Given request:
Which lines of the material below contain the word "pixels"? Extract each of those lines in full, matching the word's case exactly.

------ Data listing ------

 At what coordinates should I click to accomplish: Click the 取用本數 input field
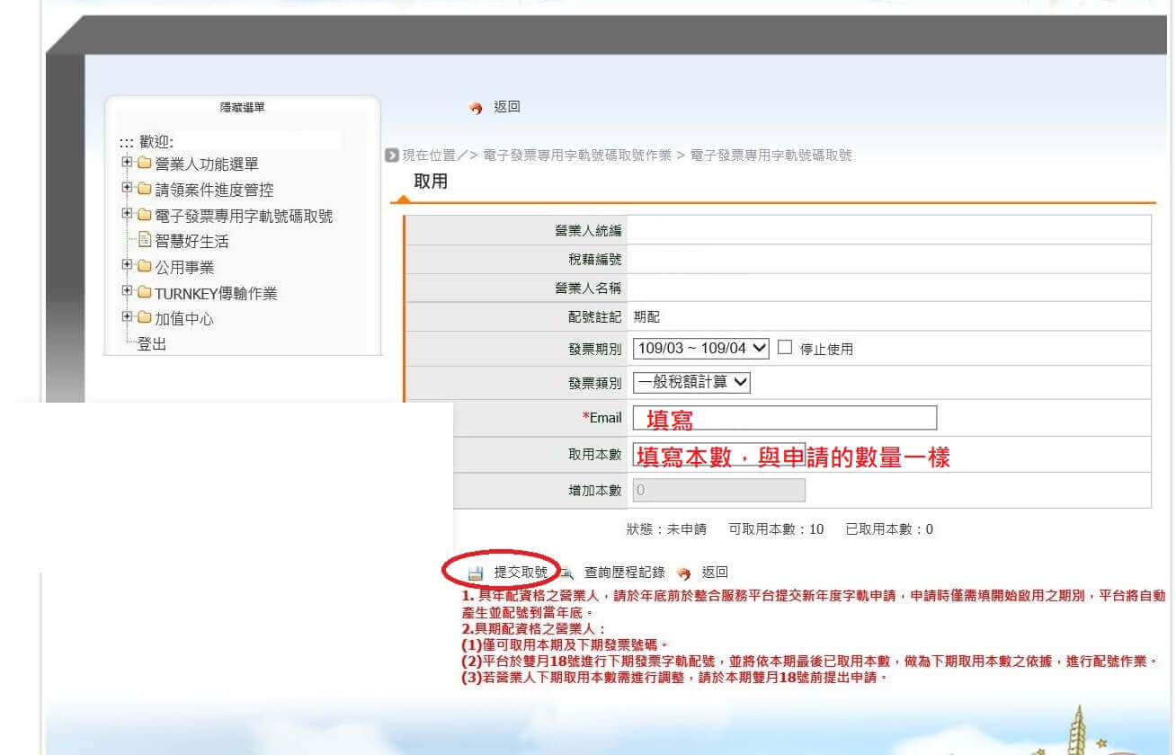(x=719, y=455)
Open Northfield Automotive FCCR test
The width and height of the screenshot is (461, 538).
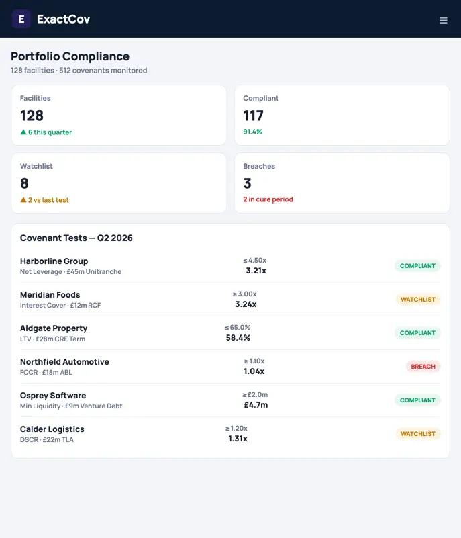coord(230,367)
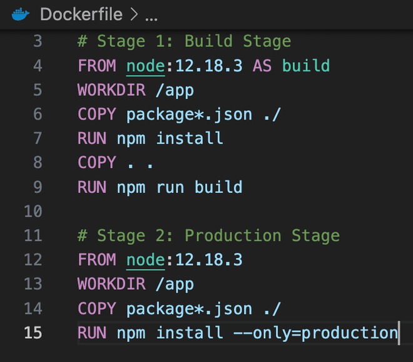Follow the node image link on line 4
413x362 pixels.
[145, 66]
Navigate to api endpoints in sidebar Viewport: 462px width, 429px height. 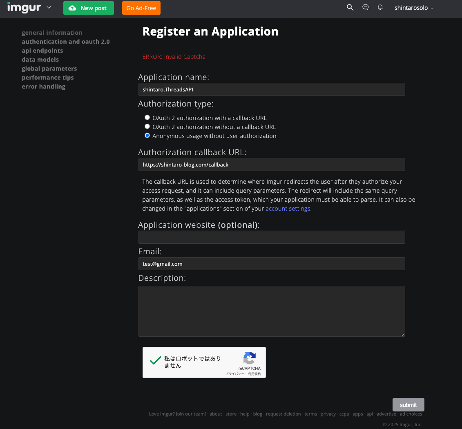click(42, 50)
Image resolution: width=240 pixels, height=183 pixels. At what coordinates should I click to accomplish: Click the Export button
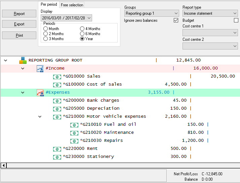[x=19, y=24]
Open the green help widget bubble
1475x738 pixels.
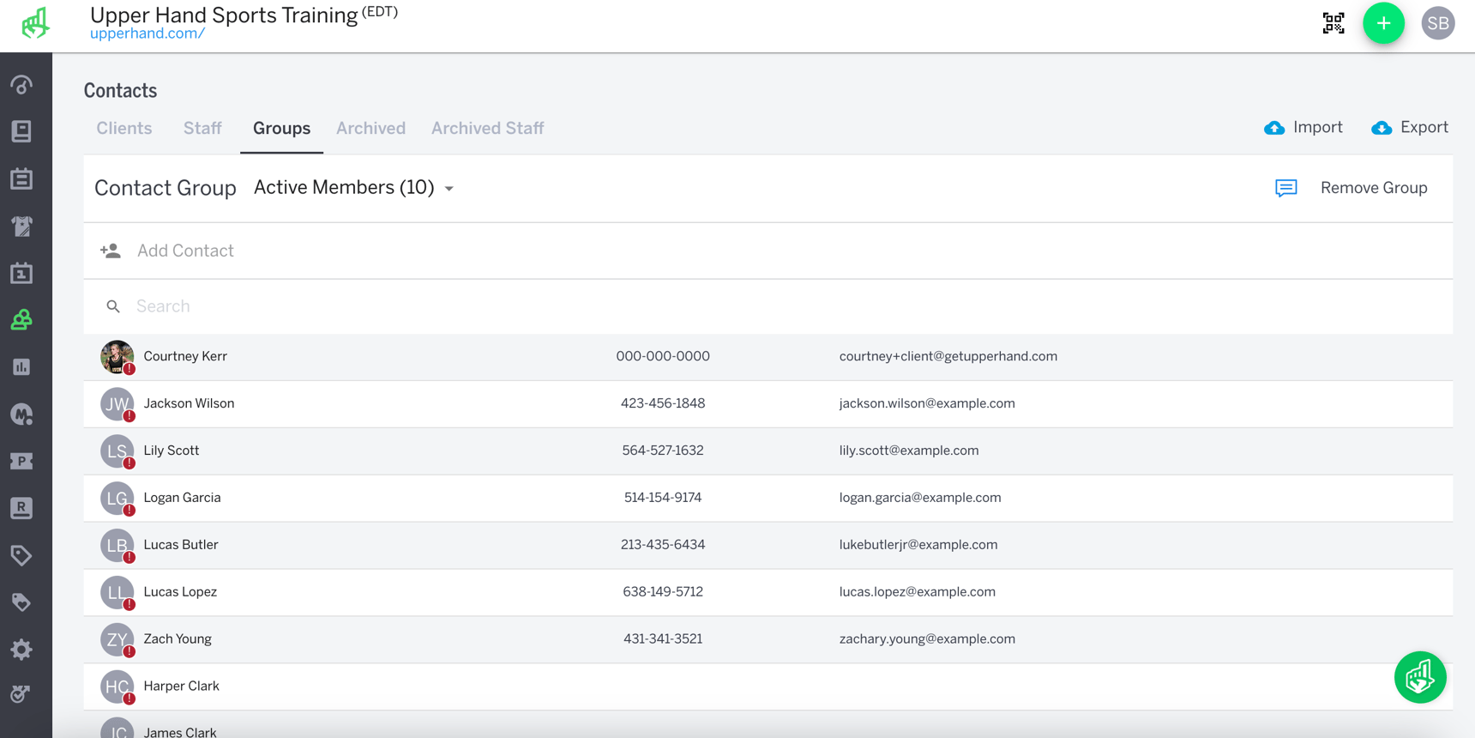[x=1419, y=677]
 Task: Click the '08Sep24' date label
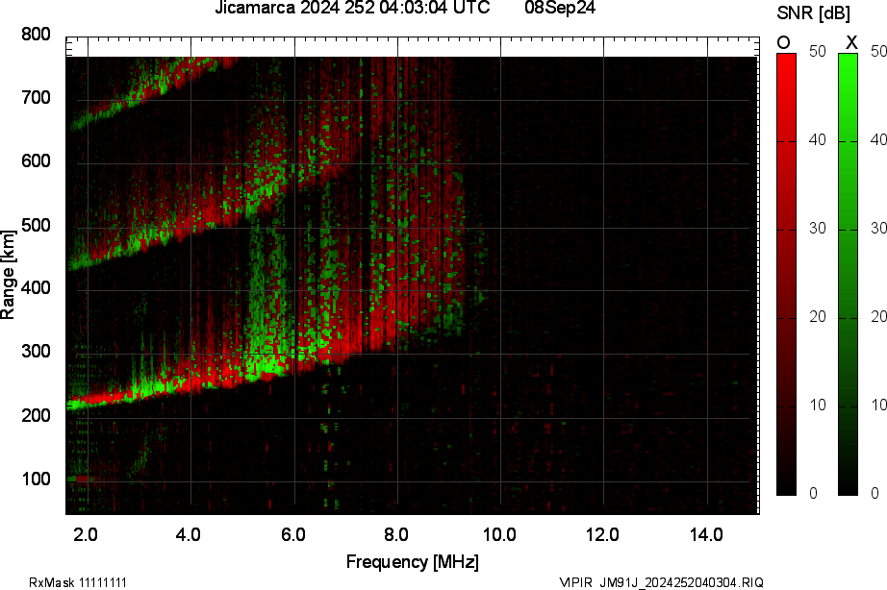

------

Exercise result:
413x362 pixels.
Image resolution: width=240 pixels, height=183 pixels. At what coordinates should I click to accomplish: Click the Export button
1475x738 pixels.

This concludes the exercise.